> DATASET EXTRACT
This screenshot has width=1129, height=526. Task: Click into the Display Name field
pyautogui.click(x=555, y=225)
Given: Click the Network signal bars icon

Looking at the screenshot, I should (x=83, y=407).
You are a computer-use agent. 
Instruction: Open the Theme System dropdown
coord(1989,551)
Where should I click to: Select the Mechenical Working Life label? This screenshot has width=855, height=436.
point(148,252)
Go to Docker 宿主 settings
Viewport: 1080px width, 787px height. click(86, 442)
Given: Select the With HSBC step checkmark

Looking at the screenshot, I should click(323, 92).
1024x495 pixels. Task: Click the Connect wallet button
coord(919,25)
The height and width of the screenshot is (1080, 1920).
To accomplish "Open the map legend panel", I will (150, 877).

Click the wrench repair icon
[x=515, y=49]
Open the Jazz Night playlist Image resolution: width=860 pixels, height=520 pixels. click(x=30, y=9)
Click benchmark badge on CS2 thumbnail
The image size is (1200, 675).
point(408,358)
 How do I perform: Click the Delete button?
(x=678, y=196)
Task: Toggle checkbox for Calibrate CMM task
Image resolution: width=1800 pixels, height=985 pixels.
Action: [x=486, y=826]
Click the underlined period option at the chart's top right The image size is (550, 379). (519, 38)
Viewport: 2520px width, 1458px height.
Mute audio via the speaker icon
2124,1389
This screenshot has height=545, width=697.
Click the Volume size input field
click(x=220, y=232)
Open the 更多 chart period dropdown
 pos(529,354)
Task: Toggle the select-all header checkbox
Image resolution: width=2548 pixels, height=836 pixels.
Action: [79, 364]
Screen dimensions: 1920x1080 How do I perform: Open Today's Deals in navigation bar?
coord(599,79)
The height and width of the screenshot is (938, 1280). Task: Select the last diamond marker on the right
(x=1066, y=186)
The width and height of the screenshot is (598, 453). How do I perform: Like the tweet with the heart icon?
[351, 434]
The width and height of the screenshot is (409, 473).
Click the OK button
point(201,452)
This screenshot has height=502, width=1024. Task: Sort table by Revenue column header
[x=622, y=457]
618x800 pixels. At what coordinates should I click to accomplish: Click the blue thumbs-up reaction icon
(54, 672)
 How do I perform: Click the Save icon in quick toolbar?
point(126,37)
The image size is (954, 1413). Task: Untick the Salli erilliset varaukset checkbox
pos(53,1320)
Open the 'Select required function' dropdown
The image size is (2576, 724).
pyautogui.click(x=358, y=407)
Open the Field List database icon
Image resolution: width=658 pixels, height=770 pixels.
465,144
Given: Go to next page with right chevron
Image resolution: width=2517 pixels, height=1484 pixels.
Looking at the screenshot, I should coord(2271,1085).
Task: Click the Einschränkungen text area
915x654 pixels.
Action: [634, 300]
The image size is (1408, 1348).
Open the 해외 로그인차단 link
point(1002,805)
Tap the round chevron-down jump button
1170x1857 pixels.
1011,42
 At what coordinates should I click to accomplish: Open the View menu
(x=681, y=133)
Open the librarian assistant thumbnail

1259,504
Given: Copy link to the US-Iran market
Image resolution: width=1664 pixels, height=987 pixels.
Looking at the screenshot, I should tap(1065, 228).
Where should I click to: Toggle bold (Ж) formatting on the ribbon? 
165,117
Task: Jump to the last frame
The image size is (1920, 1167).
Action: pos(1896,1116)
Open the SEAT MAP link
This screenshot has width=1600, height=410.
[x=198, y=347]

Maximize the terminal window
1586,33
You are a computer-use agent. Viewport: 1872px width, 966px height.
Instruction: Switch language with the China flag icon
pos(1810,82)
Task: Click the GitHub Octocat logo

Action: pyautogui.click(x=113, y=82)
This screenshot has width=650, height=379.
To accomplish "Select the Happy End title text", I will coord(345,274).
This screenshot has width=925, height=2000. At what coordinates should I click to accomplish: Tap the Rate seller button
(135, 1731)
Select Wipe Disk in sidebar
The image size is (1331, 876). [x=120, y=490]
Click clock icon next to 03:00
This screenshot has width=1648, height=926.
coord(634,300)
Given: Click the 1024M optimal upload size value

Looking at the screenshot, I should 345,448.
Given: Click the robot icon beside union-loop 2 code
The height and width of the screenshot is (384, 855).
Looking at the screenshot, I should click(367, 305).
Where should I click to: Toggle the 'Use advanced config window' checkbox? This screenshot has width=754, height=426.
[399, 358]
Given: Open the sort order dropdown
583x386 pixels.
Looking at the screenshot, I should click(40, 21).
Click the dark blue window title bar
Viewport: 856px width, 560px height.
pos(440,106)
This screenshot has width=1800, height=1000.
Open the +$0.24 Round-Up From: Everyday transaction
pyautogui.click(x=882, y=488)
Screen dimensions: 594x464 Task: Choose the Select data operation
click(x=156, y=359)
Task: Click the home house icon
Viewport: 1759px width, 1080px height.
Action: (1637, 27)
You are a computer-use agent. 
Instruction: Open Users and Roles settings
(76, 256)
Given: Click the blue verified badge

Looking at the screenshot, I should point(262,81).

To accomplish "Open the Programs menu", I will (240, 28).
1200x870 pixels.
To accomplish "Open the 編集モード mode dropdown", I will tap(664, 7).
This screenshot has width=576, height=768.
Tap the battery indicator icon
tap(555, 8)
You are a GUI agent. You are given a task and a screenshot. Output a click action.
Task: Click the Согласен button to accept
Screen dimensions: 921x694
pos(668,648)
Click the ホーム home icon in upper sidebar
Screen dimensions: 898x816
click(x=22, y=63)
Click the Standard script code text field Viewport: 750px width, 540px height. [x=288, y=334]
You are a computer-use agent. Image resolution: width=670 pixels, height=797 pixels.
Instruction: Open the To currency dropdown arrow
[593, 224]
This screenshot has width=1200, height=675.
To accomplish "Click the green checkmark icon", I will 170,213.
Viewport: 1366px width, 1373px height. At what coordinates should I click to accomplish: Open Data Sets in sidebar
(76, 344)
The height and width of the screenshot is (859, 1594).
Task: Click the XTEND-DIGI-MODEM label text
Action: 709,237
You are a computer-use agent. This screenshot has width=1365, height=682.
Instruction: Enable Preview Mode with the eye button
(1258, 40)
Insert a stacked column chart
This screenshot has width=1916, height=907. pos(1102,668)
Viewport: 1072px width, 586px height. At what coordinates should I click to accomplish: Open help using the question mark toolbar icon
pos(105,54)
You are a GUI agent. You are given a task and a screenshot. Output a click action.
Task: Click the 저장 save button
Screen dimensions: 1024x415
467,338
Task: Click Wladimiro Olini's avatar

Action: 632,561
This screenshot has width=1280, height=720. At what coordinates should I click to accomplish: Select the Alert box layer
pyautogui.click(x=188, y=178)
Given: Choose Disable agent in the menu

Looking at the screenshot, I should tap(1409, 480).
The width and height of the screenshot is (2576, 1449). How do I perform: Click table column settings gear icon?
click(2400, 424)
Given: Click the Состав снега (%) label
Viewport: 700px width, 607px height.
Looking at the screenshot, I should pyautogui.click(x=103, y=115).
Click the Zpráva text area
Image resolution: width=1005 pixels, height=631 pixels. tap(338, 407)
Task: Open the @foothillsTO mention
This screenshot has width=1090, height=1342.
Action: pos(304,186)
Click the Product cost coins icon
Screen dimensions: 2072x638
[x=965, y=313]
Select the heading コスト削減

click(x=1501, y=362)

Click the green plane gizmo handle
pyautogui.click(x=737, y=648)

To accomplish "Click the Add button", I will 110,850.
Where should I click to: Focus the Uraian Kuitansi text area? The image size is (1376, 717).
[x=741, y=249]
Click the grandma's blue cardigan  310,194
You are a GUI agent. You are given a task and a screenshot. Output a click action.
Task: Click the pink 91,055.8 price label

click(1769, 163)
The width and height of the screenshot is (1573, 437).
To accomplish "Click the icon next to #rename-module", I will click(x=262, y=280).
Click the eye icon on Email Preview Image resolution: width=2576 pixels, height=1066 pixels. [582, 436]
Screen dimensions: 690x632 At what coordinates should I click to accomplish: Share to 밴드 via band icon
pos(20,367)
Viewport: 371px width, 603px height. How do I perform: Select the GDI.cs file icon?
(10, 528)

> TASK OBJECTIVE
Reproduce verbatim the part of the records that opens with the line containing "618x800 pixels. At" and closes with the line containing "pos(53,1320)".

> THE RESPONSE
618x800 pixels. At what coordinates should I click to accomplish: Click the blue thumbs-up reaction icon
(54, 672)
 How do I perform: Click the Save icon in quick toolbar?
point(126,37)
The image size is (954, 1413). Task: Untick the Salli erilliset varaukset checkbox
pos(53,1320)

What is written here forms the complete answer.